The Tellington TTouch Balance Rein is a deceptively simple but effective tool that helps horse and rider softly achieve harmony and Balance. The Balance Rein can be used with any bridle and acts like a second rein except that it lies around the base of the horse’s neck instead of coming from the bridle. A light pressure at the base of the neck helps remind the horse to shift weight up and back through the withers while maintaining length through their neck.
For years many people have used a neck strap or stirrup leather when teaching beginners to jump. Linda has designed a balance rein that combines a rein – for ease of holding and a rope to give a broader contact on the horse and weight to help it hang in place.
The Balance Rein sits at the base of the neck and is held as a second rein. The proportional contact on the Balance Rein and the bit can be 50/50; 60/40 or 40/60. The exact ratio depends on the horse.
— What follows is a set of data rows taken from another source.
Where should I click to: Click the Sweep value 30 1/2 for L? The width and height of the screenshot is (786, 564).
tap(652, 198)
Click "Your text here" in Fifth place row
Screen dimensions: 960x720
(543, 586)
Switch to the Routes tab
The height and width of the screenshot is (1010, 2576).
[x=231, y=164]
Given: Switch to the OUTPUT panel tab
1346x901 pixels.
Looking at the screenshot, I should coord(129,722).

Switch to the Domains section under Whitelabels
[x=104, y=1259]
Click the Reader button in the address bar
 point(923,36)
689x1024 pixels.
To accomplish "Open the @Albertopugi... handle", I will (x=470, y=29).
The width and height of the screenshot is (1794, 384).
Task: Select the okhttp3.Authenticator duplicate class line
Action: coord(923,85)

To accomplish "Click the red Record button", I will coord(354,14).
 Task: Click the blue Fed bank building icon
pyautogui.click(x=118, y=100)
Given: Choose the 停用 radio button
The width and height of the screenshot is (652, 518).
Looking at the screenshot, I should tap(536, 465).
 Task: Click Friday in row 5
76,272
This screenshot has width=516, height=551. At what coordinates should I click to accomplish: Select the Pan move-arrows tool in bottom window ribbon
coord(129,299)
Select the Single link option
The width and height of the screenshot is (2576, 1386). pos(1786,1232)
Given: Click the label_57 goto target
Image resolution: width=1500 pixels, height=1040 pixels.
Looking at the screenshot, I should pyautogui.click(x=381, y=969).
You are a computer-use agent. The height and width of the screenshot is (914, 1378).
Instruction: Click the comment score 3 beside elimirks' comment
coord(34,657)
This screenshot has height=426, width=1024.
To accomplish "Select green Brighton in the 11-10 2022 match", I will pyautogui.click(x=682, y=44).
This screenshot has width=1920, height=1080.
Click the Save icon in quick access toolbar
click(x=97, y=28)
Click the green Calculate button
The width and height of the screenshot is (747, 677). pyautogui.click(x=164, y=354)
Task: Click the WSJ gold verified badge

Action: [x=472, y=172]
Regardless of how much rein versus Balance Rein is used, the pressure is divided between two points of contact rather than just one.
The light pressure on the base of the neck helps to trigger the ‘seeking reflex”, a passive muscle which encourages the withers to lift and the neck to telescope from the withers to the poll. The seeking reflex is the third part in the ‘ring of muscles’, which must be activated to achieve engagement. This is very helpful for horses who have a tendency to brace at the base of the neck.
The Balance Rein should not be held against the horse’s neck with steady contact or it may invite the horse to lean or brace more. Having one to three fingers in between the balance rein and bit rein will allow you to differentiate the use of the reins. Use the balance rein with an ‘ask and release’ signal in a slightly diagonal direction following the angle of the horse’s shoulder, rather than a backward direction – the re-balance comes on the release not the ask.
The Balance Rein is an incredible tool for helping horses find steady rhythm and improve their cadence, without restricting the head and neck or creating compression.